While some of the factors found to be associated with higher one-year mortality might seem to make sense (depression, age, other medical diseases), the finding about anesthetic depth is a somewhat surprising one. These results lend further support to those who advocate the use of monitors such as the BIS monitor, utilized for monitoring anesthetic depth. The BIS monitor was used in this study to determine depth of anesthesia. There is widespread disagreement in the anesthesia community about the necessity and utility of the BIS monitor.

BIS NUMBER REFLECTS ANESTHETIC DEPTH
The BIS monitor works by monitoring a single channel EEG signal from the patient's frontal lobe. This signal is converted to a number, with 100 being completely awake and with lower numbers representing deeper levels of anesthesia. In the study, three categories were used - anesthetic levels below a BIS of 40, anesthetic levels between a BIS level of 40 and 60, and anesthetic levels of greater than 60. The company recommends that patients be maintained with BIS number of less than 60 to ensure that patients are adequately anesthetized. While some have complained that the BIS monitor is not accurate in all situations, there is at least a general correlation between the depth of general anesthesia and the BIS number. (This has been discussed previously on this site.)

Overall, the researchers found that patients maintained at the deepest level of anesthesia had a one year death rate of 7.8%, patients in the middle group had a one year death rate of 6.8% and those maintained with a BIS higher than 60 had a one year death rate of 3.1%. When isolating their analysis to young patients (age less than 40), this trend disappeared. However, for middle age (age 40 to 59) and elderly (age 60 or more), the association held true.

WHAT EXACTLY DOES THIS MEAN?
Although this study is interesting, it raises more questions than it answers. Is it a specific type of anesthesia that this is true for? What if we used a different set of medications? Is it because the older you get, the higher likelihood you are to have other diseases that affect your death rate? Are there changes in the brain as we age that account for these differences? Do patients having more complex or longer surgeries require more anesthesia as well as having higher death rates?
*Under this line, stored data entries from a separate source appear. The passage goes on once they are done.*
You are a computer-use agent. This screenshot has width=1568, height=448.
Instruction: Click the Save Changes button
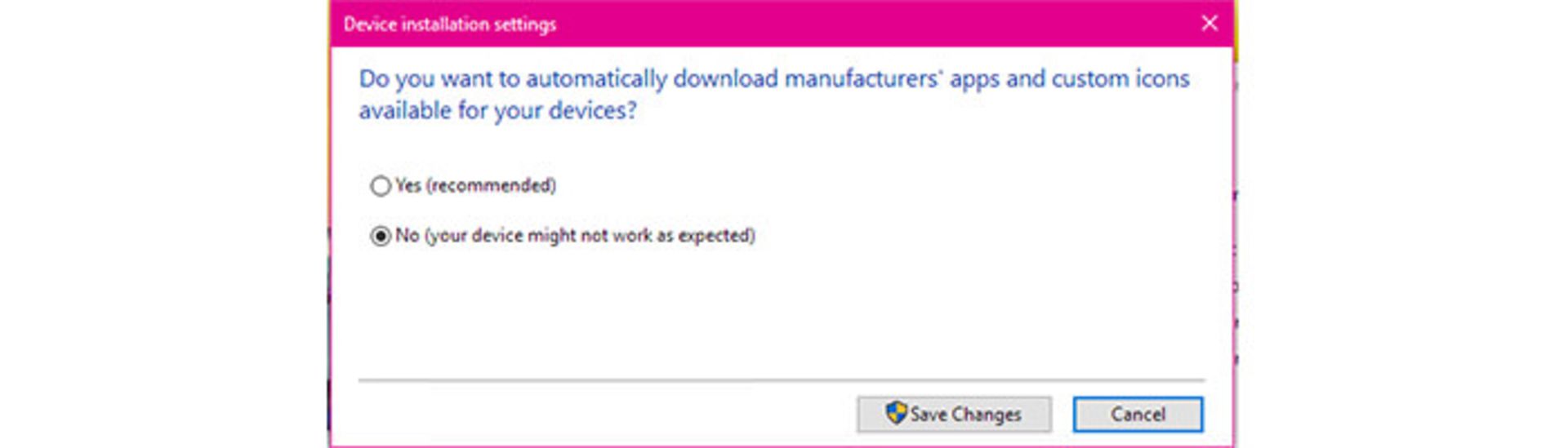954,414
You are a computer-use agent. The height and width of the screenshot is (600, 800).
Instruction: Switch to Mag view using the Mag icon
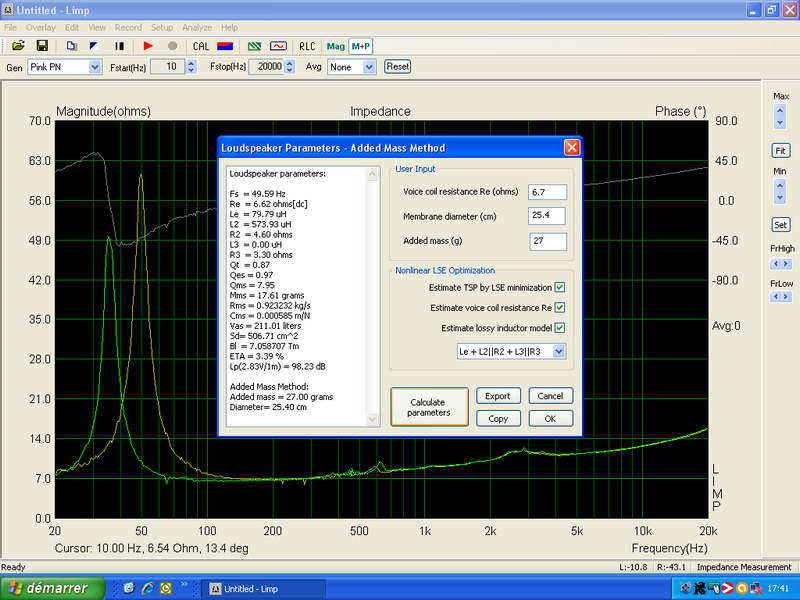pos(334,46)
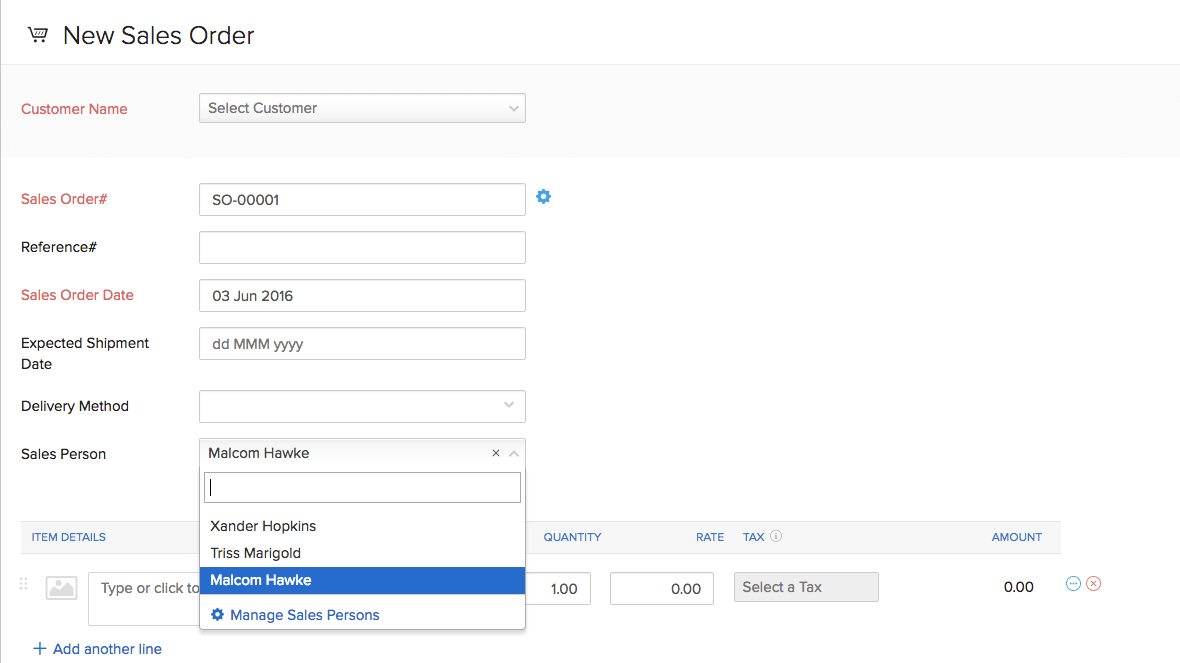Click Add another line

tap(97, 648)
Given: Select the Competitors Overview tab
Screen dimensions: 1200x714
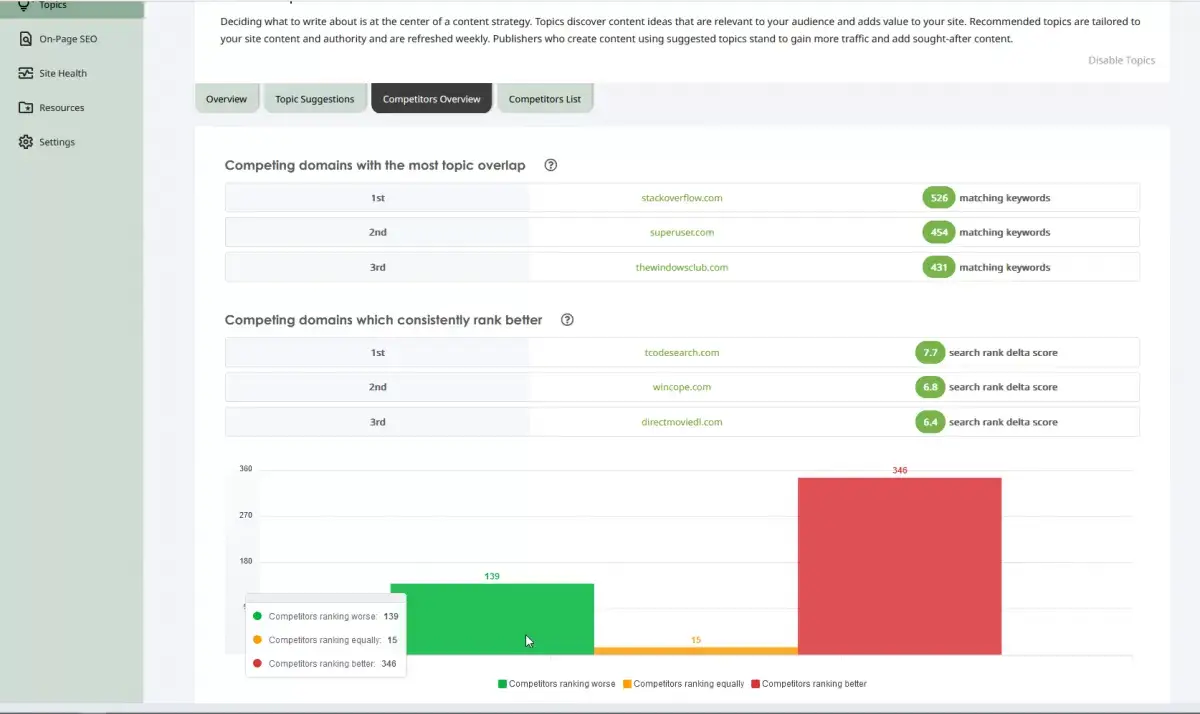Looking at the screenshot, I should coord(431,99).
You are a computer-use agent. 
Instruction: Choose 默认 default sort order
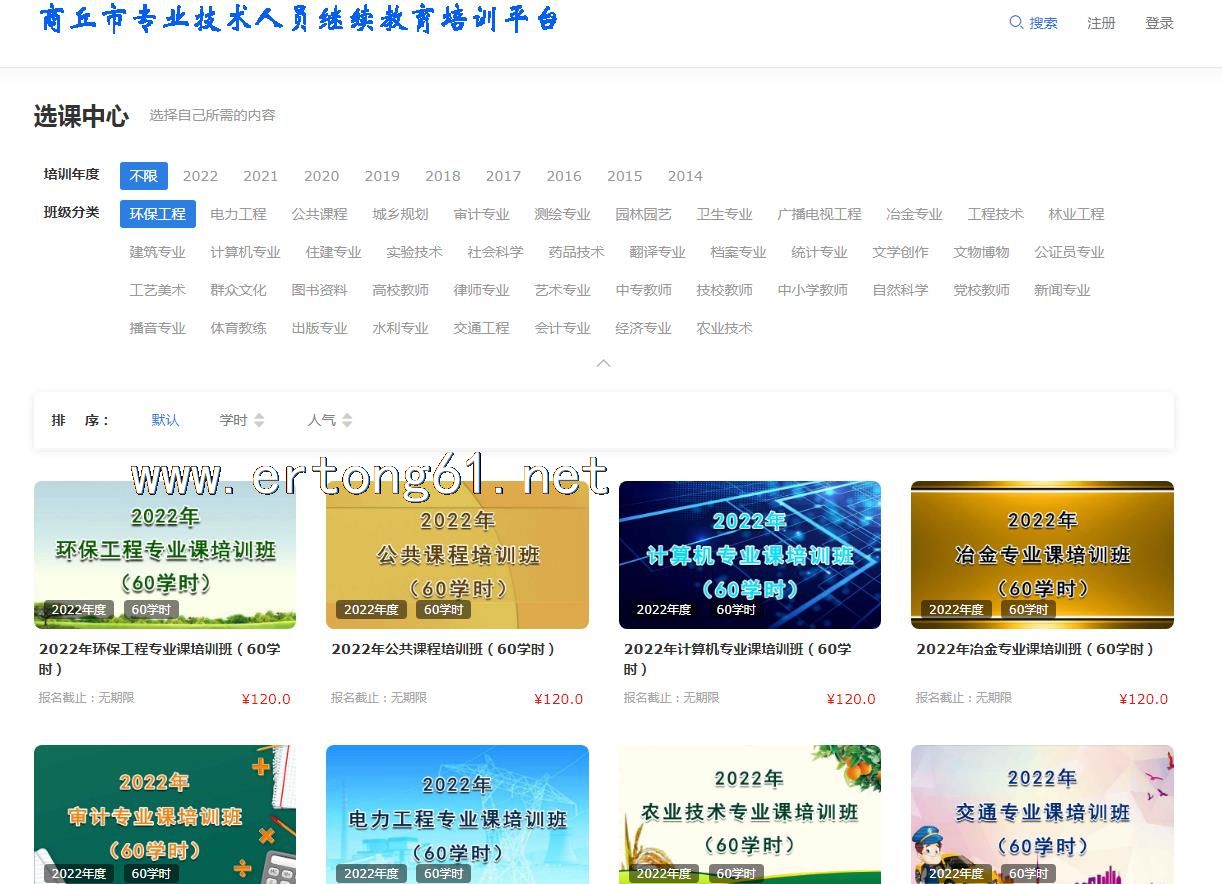click(x=166, y=420)

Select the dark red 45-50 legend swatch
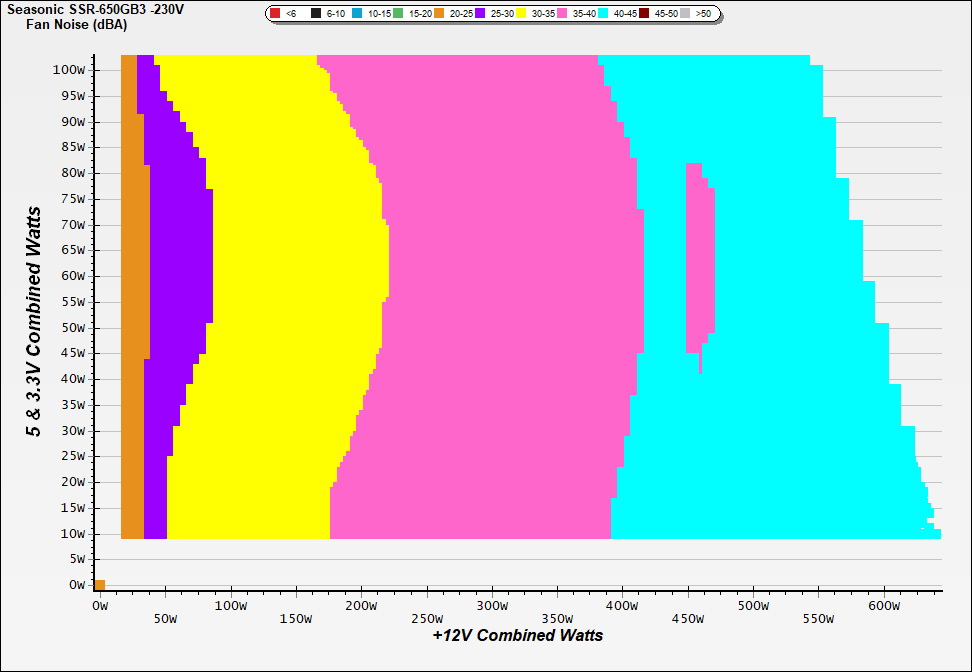point(645,14)
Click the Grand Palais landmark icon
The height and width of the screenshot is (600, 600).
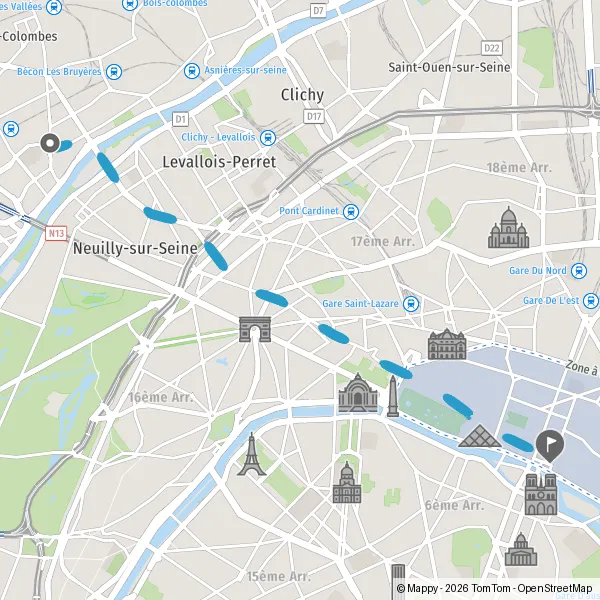coord(358,393)
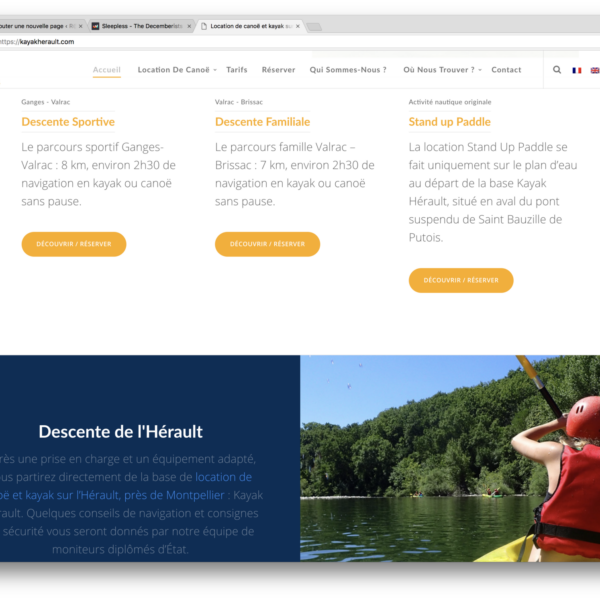The width and height of the screenshot is (600, 600).
Task: Close the Location de canoë et kayak tab
Action: pos(298,26)
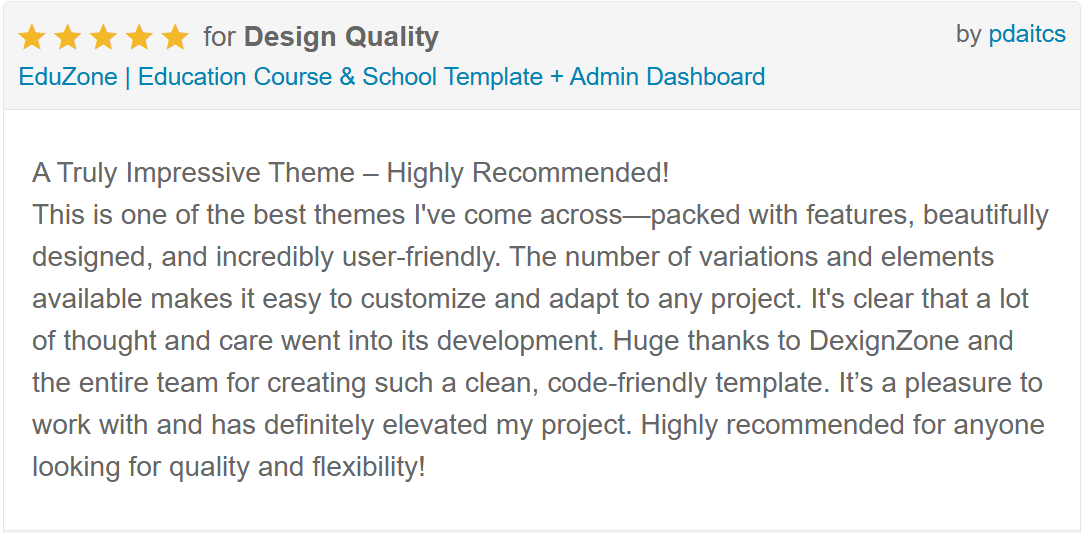The height and width of the screenshot is (533, 1085).
Task: Click the bold "Design Quality" label
Action: (341, 37)
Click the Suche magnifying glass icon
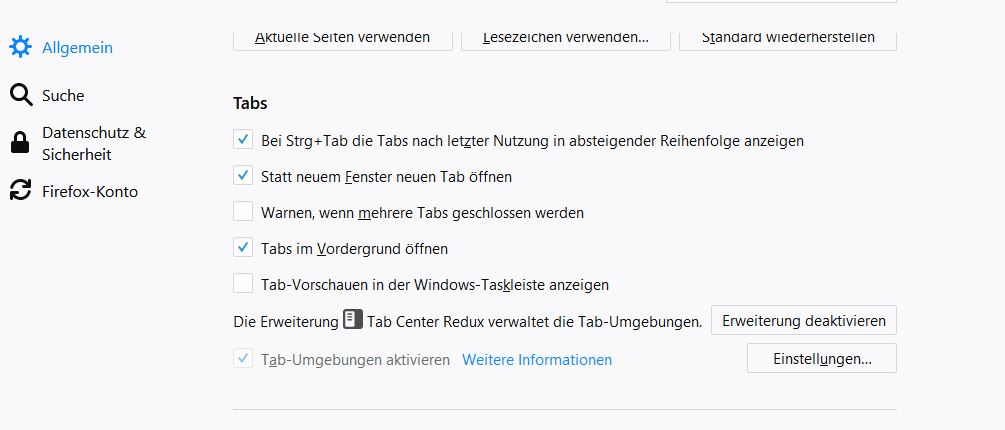Screen dimensions: 1005x430 pos(21,95)
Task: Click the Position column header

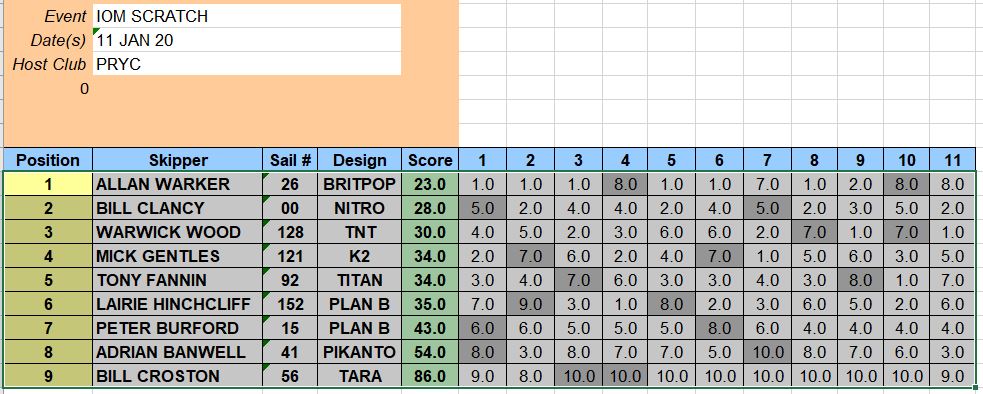Action: 48,160
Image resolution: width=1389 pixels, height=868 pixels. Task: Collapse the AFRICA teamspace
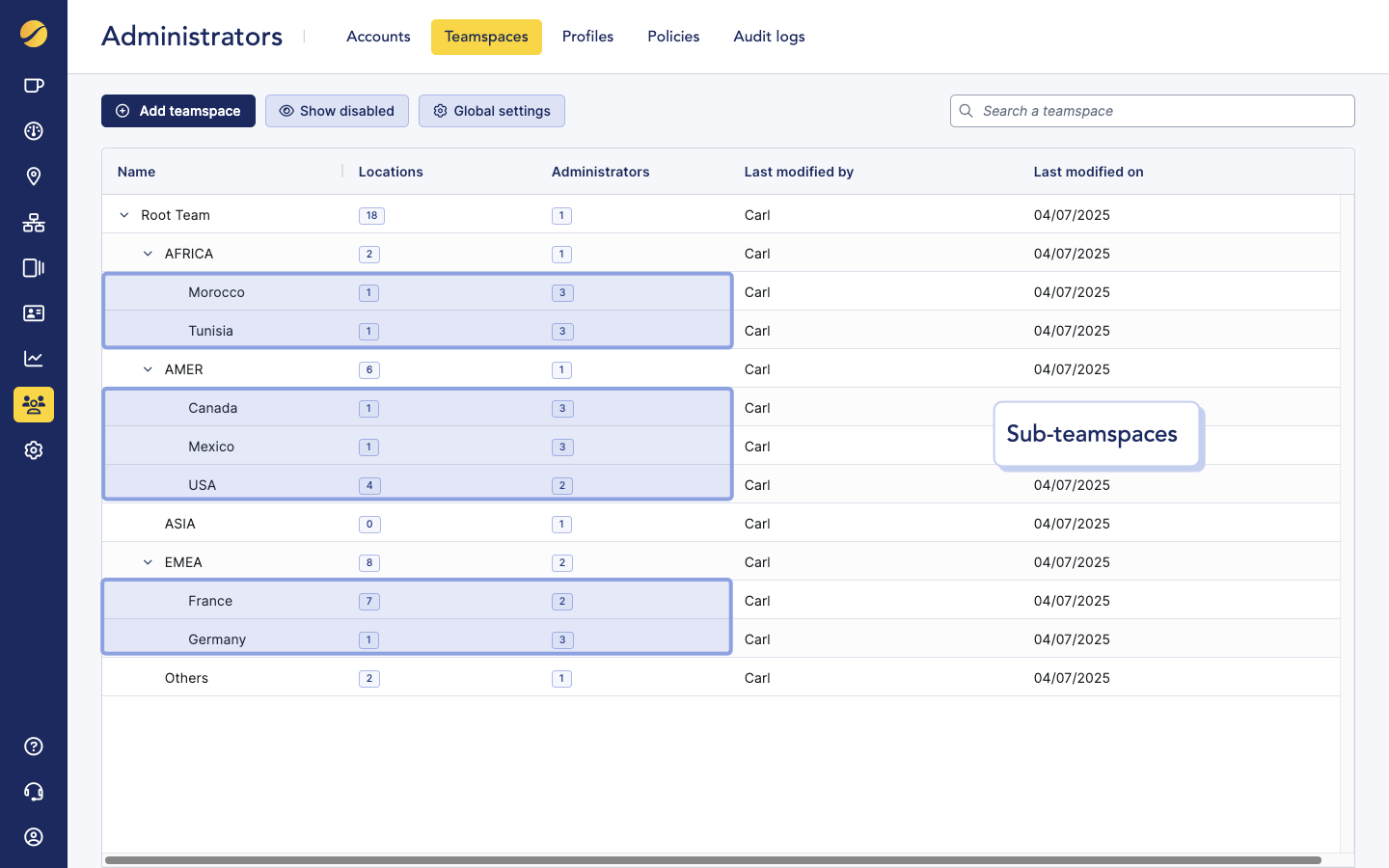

The exact answers to these questions are unclear and require further study. As a result, it is similarly unclear how we should integrate these findings into our practice of anesthesia. Should we seek to give patients the minimal amount of anesthesia that they need? Clearly patients can be maintained at either higher levels or lower levels of anesthesia with little difference in their safety, comfort and satisfaction. Should we choose one over the other?

More answers will come in the future as research is done on this intersting subject. However, the current results are at least suggestive that anesthetic depth has an influence on how a patient does after anesthesia, even after the anesthetic is long gone. This is something that everyone should be more aware of.